Provided data START

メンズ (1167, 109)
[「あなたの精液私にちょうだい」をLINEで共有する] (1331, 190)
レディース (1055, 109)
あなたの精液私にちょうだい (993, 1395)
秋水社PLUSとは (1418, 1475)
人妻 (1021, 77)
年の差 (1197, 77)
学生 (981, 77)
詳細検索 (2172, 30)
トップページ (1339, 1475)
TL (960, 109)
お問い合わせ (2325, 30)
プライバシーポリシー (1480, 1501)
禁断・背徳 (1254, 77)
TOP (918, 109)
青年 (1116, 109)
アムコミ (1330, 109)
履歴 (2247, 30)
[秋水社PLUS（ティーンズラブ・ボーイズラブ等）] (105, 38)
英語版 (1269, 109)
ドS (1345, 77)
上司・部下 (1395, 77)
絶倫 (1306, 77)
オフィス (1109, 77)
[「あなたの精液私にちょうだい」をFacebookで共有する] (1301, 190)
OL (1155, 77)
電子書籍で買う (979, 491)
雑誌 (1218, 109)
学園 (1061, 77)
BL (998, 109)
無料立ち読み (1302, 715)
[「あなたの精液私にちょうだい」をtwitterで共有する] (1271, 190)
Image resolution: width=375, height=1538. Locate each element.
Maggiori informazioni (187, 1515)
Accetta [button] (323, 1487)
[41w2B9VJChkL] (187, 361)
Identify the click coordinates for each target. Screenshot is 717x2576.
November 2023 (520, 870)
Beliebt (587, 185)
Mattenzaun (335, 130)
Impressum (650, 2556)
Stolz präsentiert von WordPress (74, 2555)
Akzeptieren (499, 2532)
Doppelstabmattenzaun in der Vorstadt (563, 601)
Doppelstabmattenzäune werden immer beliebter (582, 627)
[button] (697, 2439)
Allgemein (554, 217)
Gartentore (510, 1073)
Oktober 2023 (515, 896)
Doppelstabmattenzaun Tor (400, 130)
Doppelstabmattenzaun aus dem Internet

Provided data END

• **Instructions to follow**
The data given above must be transcribed exactly and completely.

• **Solution for this exercise**
メンズ (1167, 109)
[「あなたの精液私にちょうだい」をLINEで共有する] (1331, 190)
レディース (1055, 109)
あなたの精液私にちょうだい (993, 1395)
秋水社PLUSとは (1418, 1475)
人妻 (1021, 77)
年の差 (1197, 77)
学生 (981, 77)
詳細検索 (2172, 30)
トップページ (1339, 1475)
TL (960, 109)
お問い合わせ (2325, 30)
プライバシーポリシー (1480, 1501)
禁断・背徳 (1254, 77)
TOP (918, 109)
青年 (1116, 109)
アムコミ (1330, 109)
履歴 (2247, 30)
[秋水社PLUS（ティーンズラブ・ボーイズラブ等）] (105, 38)
英語版 (1269, 109)
ドS (1345, 77)
上司・部下 (1395, 77)
絶倫 (1306, 77)
オフィス (1109, 77)
[「あなたの精液私にちょうだい」をFacebookで共有する] (1301, 190)
OL (1155, 77)
電子書籍で買う (979, 491)
雑誌 (1218, 109)
学園 (1061, 77)
BL (998, 109)
無料立ち読み (1302, 715)
[「あなたの精液私にちょうだい」をtwitterで共有する] (1271, 190)
Image resolution: width=375, height=1538. Locate each element.
Maggiori informazioni (187, 1515)
Accetta [button] (323, 1487)
[41w2B9VJChkL] (187, 361)
Identify the click coordinates for each target. Screenshot is 717x2576.
November 2023 (520, 870)
Beliebt (587, 185)
Mattenzaun (335, 130)
Impressum (650, 2556)
Stolz präsentiert von WordPress (74, 2555)
Akzeptieren (499, 2532)
Doppelstabmattenzaun in der Vorstadt (563, 601)
Doppelstabmattenzäune werden immer beliebter (582, 627)
[button] (697, 2439)
Allgemein (554, 217)
Gartentore (510, 1073)
Oktober 2023 (515, 896)
Doppelstabmattenzaun Tor (400, 130)
Doppelstabmattenzaun aus dem Internet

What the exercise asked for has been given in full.